Runtime Fabric & Containment Roles

Edit on GitHub

Once the underlying operating system is fully stabilized and hardened by the foundational bootstrap phase, the platform provisions its active execution fabric. By isolating all downstream workloads inside standard container spaces, the system ensures zero package drift on the host nodes while supporting high-density compute and accelerated local AI processing.

Execution Fabric Stand-Up Flow

The runtime fabric roles transition a bare operating system node into an active container cluster or accelerated hardware endpoint:

graph TD
    A[Hardened Base Node<br/><code>bootstrap_linux Complete</code>] --> B{GPU Hardware Present?}
    
    B -- Yes --> C[Accelerated Driver Injection<br/><code>bootstrap_gpu_drivers</code>]
    C --> D[Container Engine Activation<br/><code>bootstrap_docker</code>]
    
    B -- No --> D
    
    D --> E[Unified Service Orchestration<br/><code>bootstrap_docker_stack</code>]

    style A fill:#f1f5f9,stroke:#cbd5e1,stroke-width:2px;
    style B fill:#fff,stroke:#cbd5e1,stroke-width:2px;
    style C fill:#f8fafc,stroke:#94a3b8,stroke-width:1px,stroke-dasharray: 5 5;
    style D fill:#f1f5f9,stroke:#cbd5e1,stroke-width:2px;
    style E fill:#f1f5f9,stroke:#cbd5e1,stroke-width:2px;

1. Acceleration Layer Integration (`bootstrap_gpu_drivers`)

For specialized machine learning pipelines, compute nodes require explicit hardware acceleration access. The bootstrap_gpu_drivers role automates this complex setup layer conditionally.

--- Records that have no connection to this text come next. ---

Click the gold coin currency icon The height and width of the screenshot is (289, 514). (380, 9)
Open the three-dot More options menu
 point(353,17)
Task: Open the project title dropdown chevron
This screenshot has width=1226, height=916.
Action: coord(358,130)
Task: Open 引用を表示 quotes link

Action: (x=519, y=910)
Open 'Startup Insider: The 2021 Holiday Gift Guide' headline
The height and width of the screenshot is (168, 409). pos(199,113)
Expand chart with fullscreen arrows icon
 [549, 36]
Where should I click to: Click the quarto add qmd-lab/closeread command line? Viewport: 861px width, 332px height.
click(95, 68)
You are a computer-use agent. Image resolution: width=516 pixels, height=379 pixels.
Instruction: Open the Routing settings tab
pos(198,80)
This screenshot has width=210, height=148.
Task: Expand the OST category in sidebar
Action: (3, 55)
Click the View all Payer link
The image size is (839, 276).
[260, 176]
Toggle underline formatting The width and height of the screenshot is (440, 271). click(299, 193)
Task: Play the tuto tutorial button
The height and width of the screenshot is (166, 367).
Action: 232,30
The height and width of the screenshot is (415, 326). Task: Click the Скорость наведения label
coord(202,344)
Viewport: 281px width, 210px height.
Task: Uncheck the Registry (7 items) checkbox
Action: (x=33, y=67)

Conditional Triggering: It hooks directly into the master bootstrap_linux run-loop but only executes when target hardware attributes indicate a compatible graphics processing unit is active (bootstrap_linux__setup_gpu_drivers: true).
Execution Mechanics: Programmatically blacklists conflicting open-source graphics modules, loads specific kernel modules, pins corporate repository targets for official toolkit binaries, and configures localized validation hooks to confirm hardware passthrough states are operational.

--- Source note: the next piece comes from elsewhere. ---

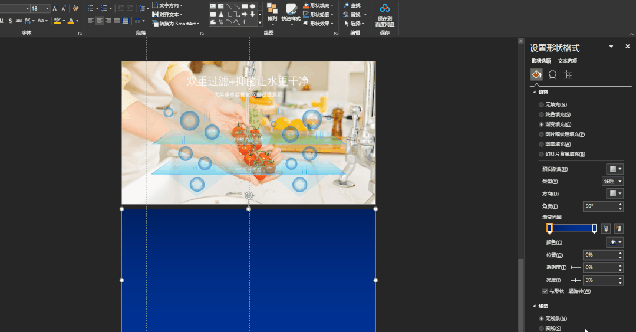Select the 纯色填充 radio button
This screenshot has height=332, width=636.
(x=541, y=114)
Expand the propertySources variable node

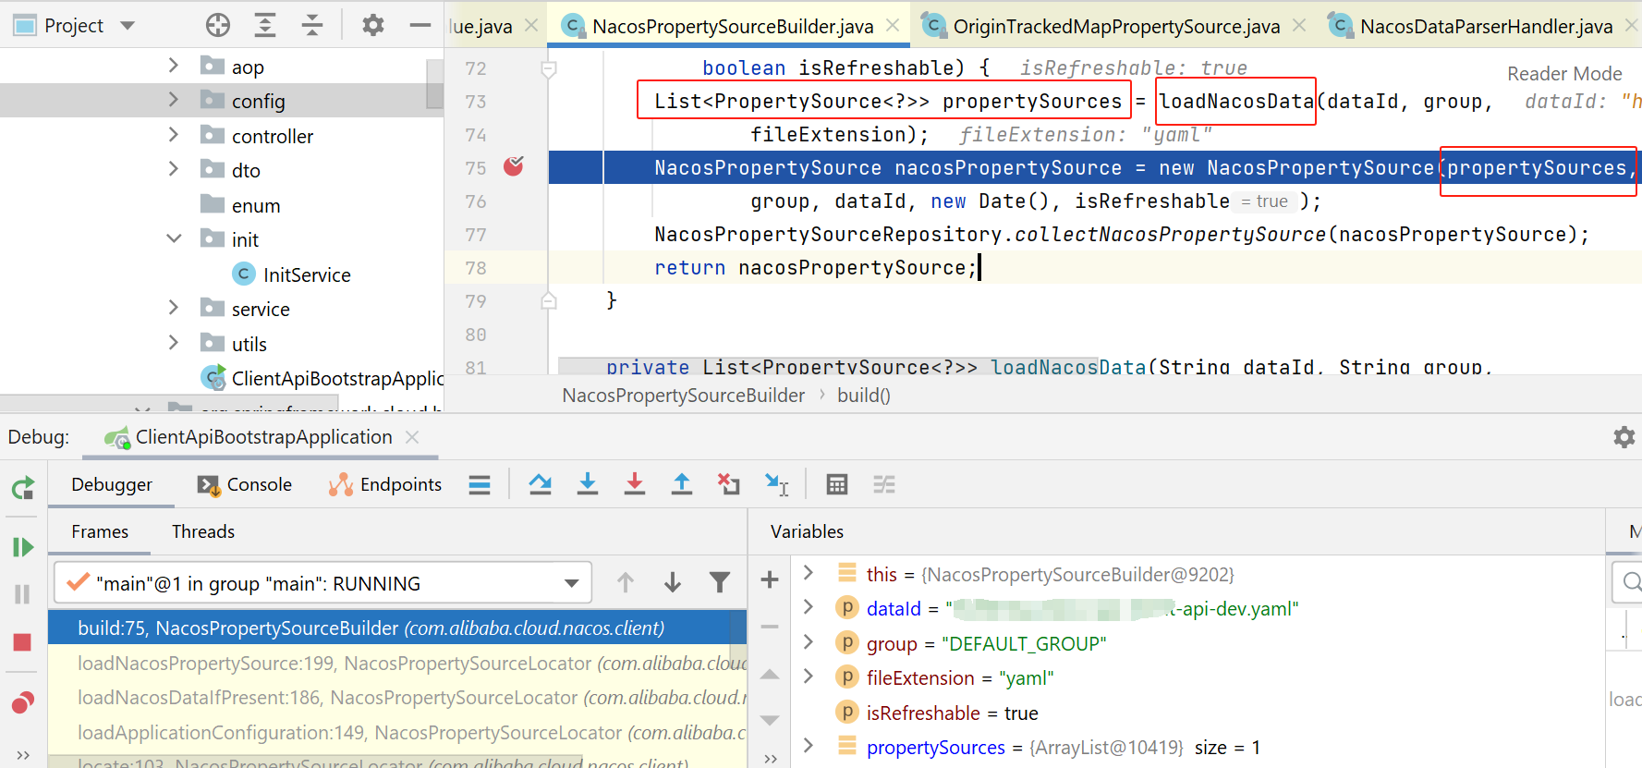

2. Container Engine Isolation (`bootstrap_docker`)

The bootstrap_docker role provisions the definitive runtime environment for all platform applications and runners. By encapsulating workloads inside container namespaces, host OS requirements are kept minimal.

Host Guardrails: Restricts the host node dependencies to the container daemon and basic runtime utilities.
Storage Optimization: Standardizes the storage layout to use the high-performance overlay2 storage driver, sets explicit logging max-sizes to prevent local disk exhaustion, and locks down the local Docker daemon socket interface to adhere to strict security profiles.

3. Reusable Stack Orchestration (`bootstrap_docker_stack`)

Instead of maintaining a massive footprint of fragmented, single-purpose roles to deploy varying applications, the platform handles all containerized workloads using a singular, heavily abstracted orchestration engine: bootstrap_docker_stack.

This role enforces your strict DRY (Don’t Repeat Yourself) blueprint by mapping flat configuration variable arrays into functional service states across both standalone engines and distributed Docker Swarm grids:

Dynamic Templating loops: Iterates through a flat variable data matrix to dynamically push localized configurations, drop proxy profiles, mount data persistence directories, and map runtime network ports.
Secure Credential Injection: Programmatically reads AES-256 encrypted variables directly from Ansible Vault schemas and maps them onto the host node as active Docker Secrets containers can consume via secure memory-mount paths (/run/secrets/), preventing cleartext strings from ever being written to physical host disks.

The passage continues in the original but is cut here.